Aim of the exercise:
Starting with the opening line of the entries below, transcribe each line exactly up to and including the one that has "This screenshot has height=1027, width=1661."; pictures are not copied.

——

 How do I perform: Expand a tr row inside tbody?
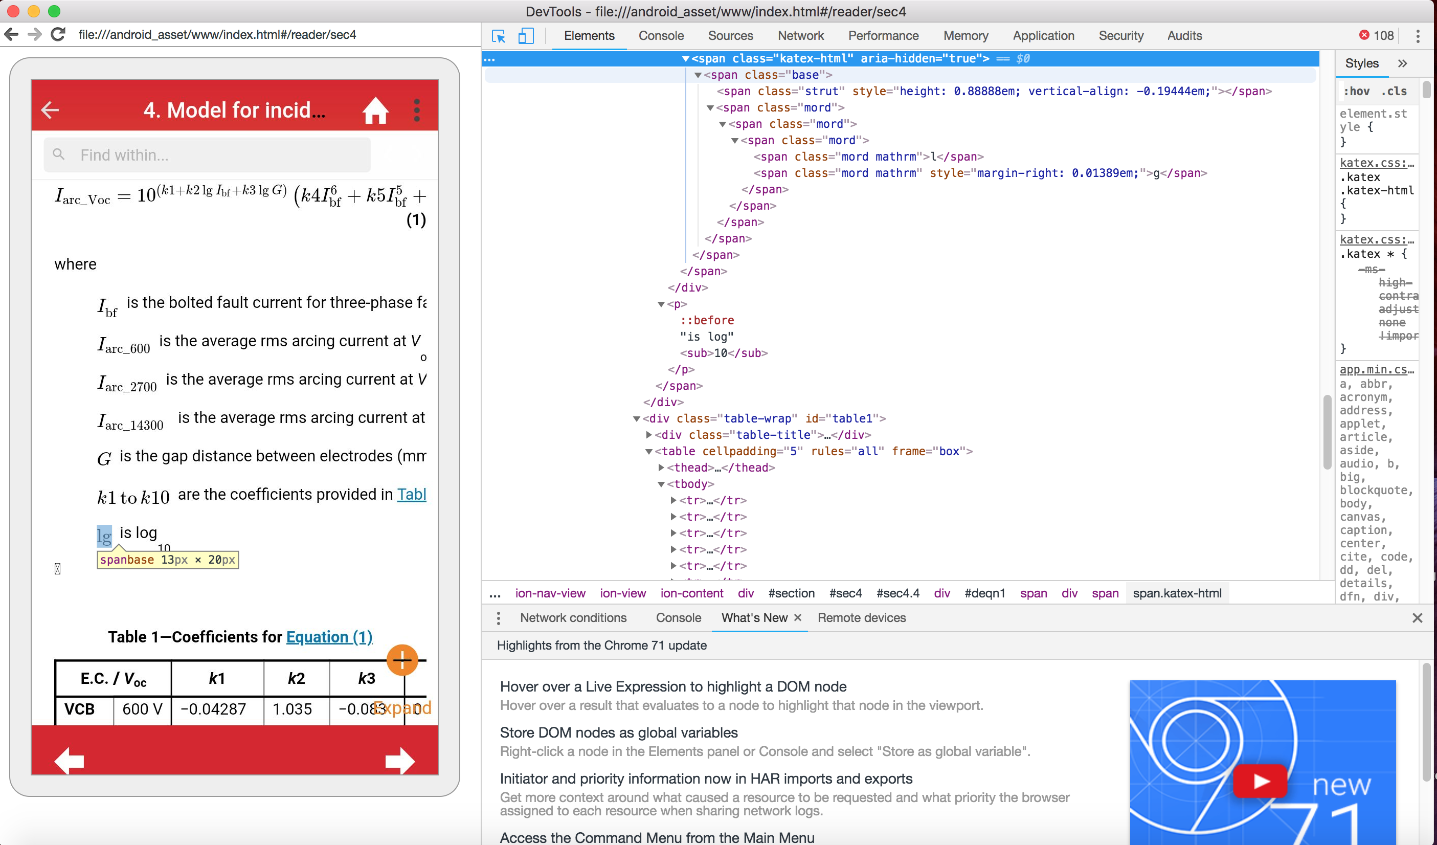pos(674,500)
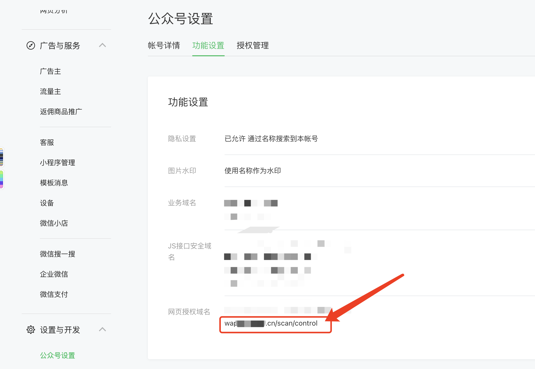Collapse the 设置与开发 section
Viewport: 535px width, 369px height.
[x=102, y=330]
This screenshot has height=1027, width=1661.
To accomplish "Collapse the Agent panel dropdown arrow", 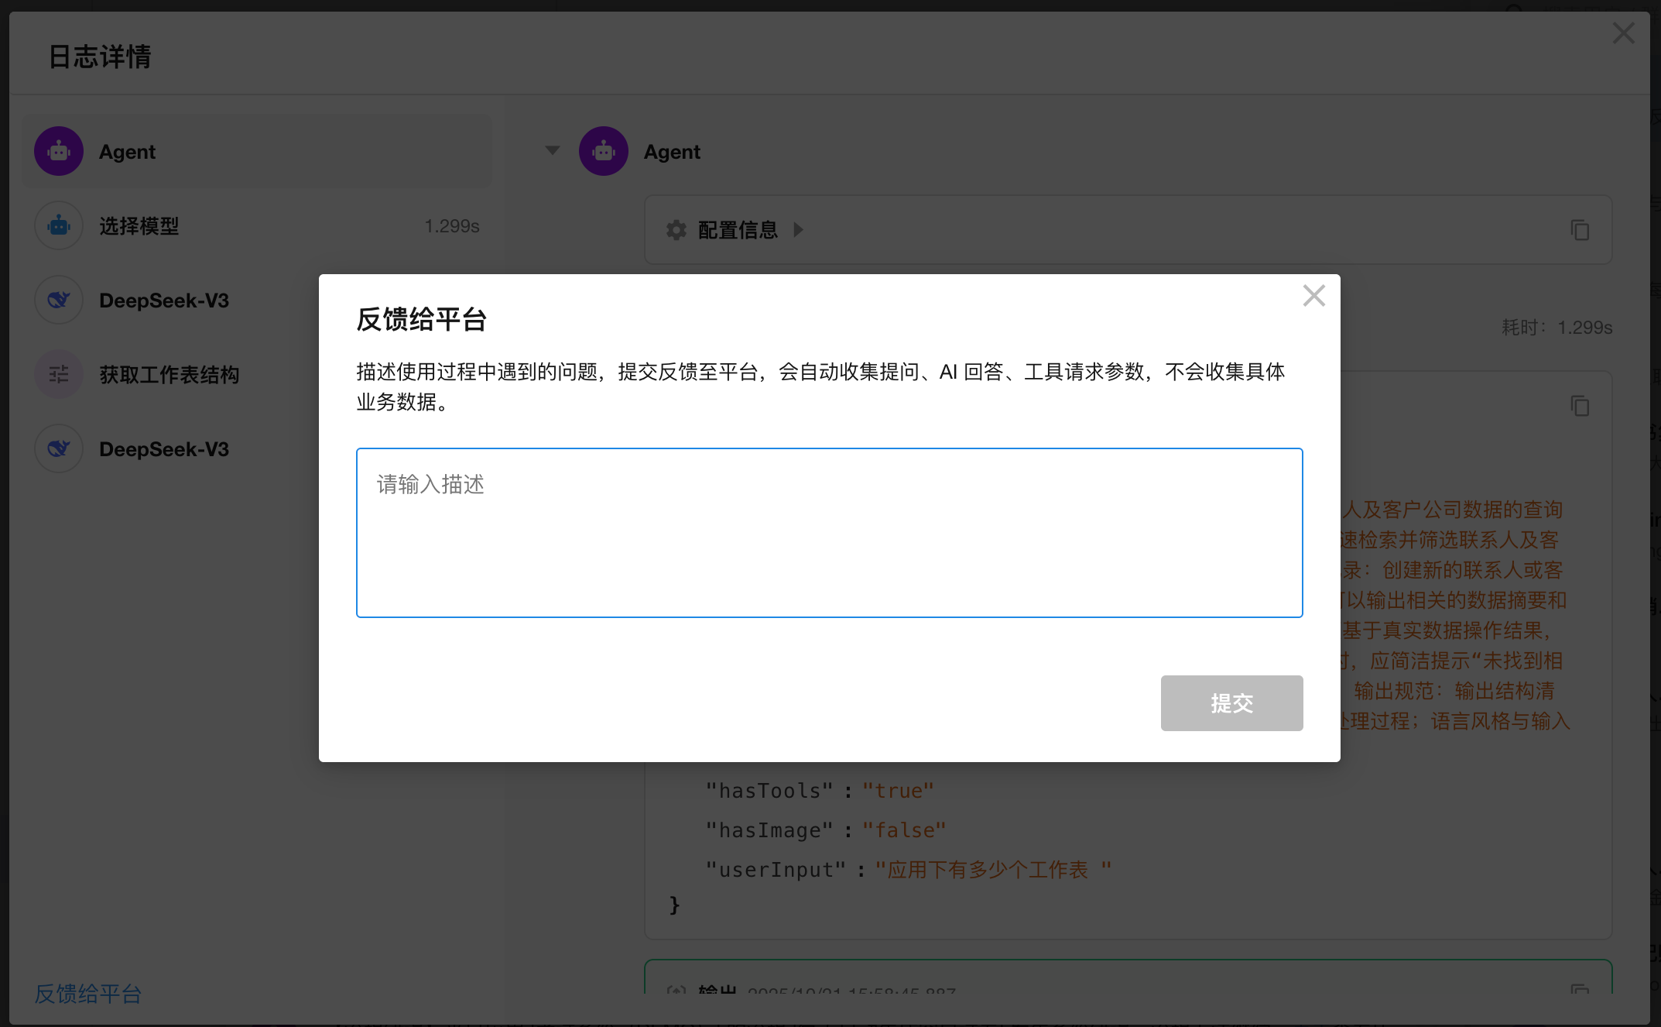I will pos(552,150).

——

Completed exercise:
 How do I perform: Expand a tr row inside tbody?
pos(674,500)
Collapse the 设置与开发 section
Viewport: 535px width, 369px height.
[x=102, y=330]
This screenshot has height=1027, width=1661.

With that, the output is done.